As Sudan now pushes forward to make use of its water allotment, those countries have begun to call for a revision of the treaty, arguing that—with the exception of Ethiopia—they had all been under colonial rule at the time the negotiations took place, and had not been represented in their best interest. Moreover, the decision of distribution of water was made without any negotiations with Ethiopia, which had rejected the agreement and is the source of 90% of the water and 96% of transported sediment of the Nile.

===Domestic===
While a peace treaty appears to have stopped the fighting in Southern Sudan after almost 20 years, there is no end in sight yet for the civil war in Darfur. More recently, unrest in Nubia as a direct result of the dams and the forced permanent displacement of Nubians from their homelands threatens to erupt into war. A group calling itself the Nubian Liberation Front is threatening armed resistance in order to thwart the series of dams along the Nile, and particularly at Kajbar.

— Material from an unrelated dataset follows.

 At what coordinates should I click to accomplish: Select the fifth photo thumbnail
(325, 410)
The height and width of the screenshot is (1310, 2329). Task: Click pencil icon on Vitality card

During the Sudanese civil war (2023–present) on 13 January 2025, the dam's power station was damaged by RSF drones, causing a fire at the facility and damaging a key transformer. The attack also caused power outages as far as Shendi, Port Sudan, Atbara and Omdurman.

==Environmental impact==
===Health===

The resettlement area is a vast area with an expected 50,000-70,000 inhabitants who would be going through a transitional period for a few years before the get acclimatised and psychologically adapted to their new life. Governing by the two eminent health impact experiences of New Halfa resettlement projects and Aswan Dam in Egypt, strategic health planning ought to start early to foresee what water born diseases and other ecological health problems (such as bilharziasis, malaria) are likely to prevail and to plan how to guard against that.

===Evaporation===
The creation of the reservoir lake will increase the surface area of the Nile by about 700 km^{2}. Under the climatic conditions at the site, additional evaporation losses of up to 1,500,000,000 m^{3} per year can be expected. This corresponds to about 8% of the total amount of water allocated to Sudan in the Nile Waters Treaty.